Glype proxy cookie jar path traversal allows code execution

Abstract

A path traversal vulnerability has been identified in the Glype web-based proxy that allows an attacker to run arbitrary PHP code on the server or to remove critical files from the filesystem. This only affects servers that are configured to:

  • store Glype cookies locally; AND
  • disable PHP display_errors; AND
  • allow the webserver process to write to the filesystem (document root).

Affected versions

This issue has been identified in Glype 1.4.9. Older version are most likely affected as well.

Fix

Glype was informed and a fixed version (1.4.10) is now available at www.glype.com

Introduction

Glype is a web-based proxy script written in PHP. A web-based proxy script is hosted on a website which provides a proxy service to users via a web browser. A proxy service downloads requested web pages, modifies them for compatibility with the proxy, and forwards them on to the user. Web proxies are commonly used for anonymous browsing and bypassing censorship and other restrictions.

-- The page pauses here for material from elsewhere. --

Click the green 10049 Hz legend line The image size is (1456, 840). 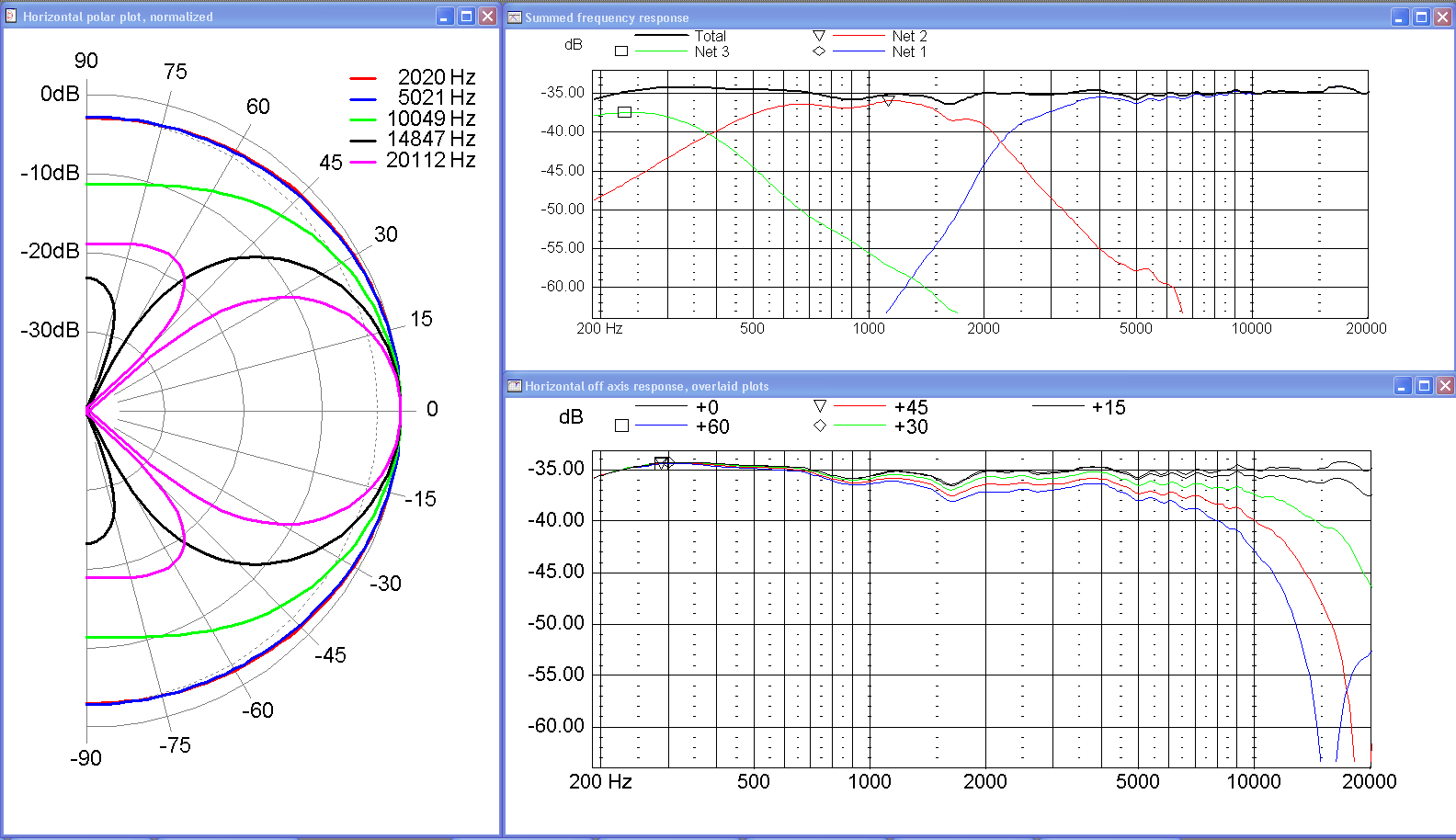coord(363,119)
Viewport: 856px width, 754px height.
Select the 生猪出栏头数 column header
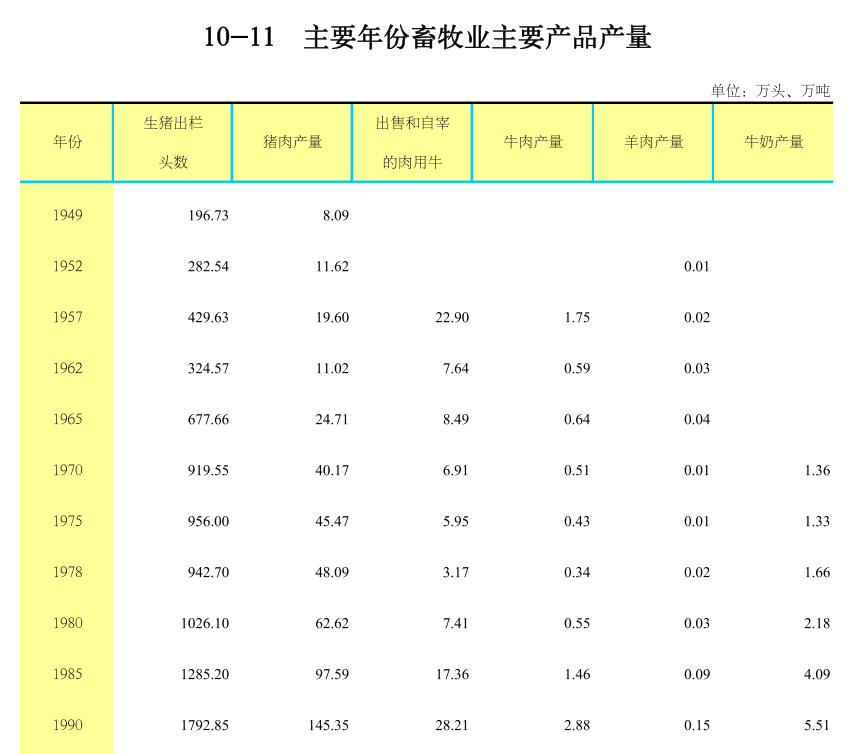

Glype is widely used to provide an anonymous browsing environment for bypassing censorship and other restrictions. There have been over 838,000 downloads of Glype since 2007. Thousands of web-based proxy websites are powered by Glype.

File creation via path traversal

When the "Store cookies on server" option is set in admin.php, Glype will create a cookie jar on the server to store a user's cookies. The filename for the cookie jar is created using the user's session ID.

browse.php

$toSet[CURLOPT_COOKIEFILE] = $toSet[CURLOPT_COOKIEJAR] = $CONFIG['cookies_folder'] . session_id();

PHP takes this session ID from a cookie, so the value returned by session_id() is under control of the user. By using path traversal a user can overwrite or create any file on the server with the rights of the webserver's system user.

Code execution

As a POC the following steps were taken to create and run a malicious PHP file in the webroot:

  1. Glype was installed with the "Store cookies on server" option set in admin.php. The cookie directory remained default (tmp/cookies/).
  2. A request was initiated with the Glype session cookie's value set to ../../test.php.
  3. The Glype proxy was used to surf to a Securify controlled domain that returned a header that set a cookie containing a malicious PHP script.
Set-Cookie: TestCookie=<?php echo shell_exec($_GET['cmd']) ?>; expires=Thu, 31-Aug-2014 19:14:10 GMT

This caused Glype to write this PHP backdoor to test.php in the webroot. When requested using a browser, PHP parses the cookie jar file containing the malicious PHP code.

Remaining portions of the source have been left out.